_ASSIGNMENT_:
Set down exactly the lines below, from the one containing "Open the Docs" through the final line, and include no others.

_TASK INPUTS_:
%%

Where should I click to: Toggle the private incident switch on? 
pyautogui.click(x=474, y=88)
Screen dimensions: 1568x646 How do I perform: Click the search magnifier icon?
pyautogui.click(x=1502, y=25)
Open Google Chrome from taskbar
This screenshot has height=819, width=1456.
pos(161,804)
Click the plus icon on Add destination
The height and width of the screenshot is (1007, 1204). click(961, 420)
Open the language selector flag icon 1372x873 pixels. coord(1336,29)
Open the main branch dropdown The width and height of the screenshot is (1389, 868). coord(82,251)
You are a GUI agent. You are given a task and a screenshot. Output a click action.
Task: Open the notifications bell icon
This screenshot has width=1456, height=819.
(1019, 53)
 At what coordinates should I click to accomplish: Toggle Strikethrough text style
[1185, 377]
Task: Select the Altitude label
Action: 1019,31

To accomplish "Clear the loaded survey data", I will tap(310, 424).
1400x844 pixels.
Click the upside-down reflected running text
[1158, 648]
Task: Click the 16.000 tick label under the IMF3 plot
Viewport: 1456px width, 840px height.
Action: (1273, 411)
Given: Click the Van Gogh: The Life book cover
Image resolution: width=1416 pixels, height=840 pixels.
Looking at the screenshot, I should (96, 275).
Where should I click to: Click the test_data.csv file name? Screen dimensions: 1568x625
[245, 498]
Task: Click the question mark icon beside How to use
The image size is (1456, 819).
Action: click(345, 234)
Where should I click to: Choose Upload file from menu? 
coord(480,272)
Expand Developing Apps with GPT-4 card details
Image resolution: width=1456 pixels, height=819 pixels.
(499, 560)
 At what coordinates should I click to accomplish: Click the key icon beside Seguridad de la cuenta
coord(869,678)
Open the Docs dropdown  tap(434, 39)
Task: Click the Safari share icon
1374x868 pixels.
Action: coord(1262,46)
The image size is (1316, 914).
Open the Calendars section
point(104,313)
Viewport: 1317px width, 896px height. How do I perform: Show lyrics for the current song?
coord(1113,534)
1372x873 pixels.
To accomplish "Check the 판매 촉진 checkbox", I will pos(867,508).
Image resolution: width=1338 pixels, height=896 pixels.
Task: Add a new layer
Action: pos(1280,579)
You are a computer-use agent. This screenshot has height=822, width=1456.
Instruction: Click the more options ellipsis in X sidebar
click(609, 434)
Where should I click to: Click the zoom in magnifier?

%%

_ANSWER SPACE_:
Open the Docs dropdown  tap(434, 39)
Task: Click the Safari share icon
1374x868 pixels.
Action: coord(1262,46)
The image size is (1316, 914).
Open the Calendars section
point(104,313)
Viewport: 1317px width, 896px height. How do I perform: Show lyrics for the current song?
coord(1113,534)
1372x873 pixels.
To accomplish "Check the 판매 촉진 checkbox", I will pos(867,508).
Image resolution: width=1338 pixels, height=896 pixels.
Task: Add a new layer
Action: pos(1280,579)
You are a computer-use agent. This screenshot has height=822, width=1456.
Instruction: Click the more options ellipsis in X sidebar
click(609, 434)
Where should I click to: Click the zoom in magnifier?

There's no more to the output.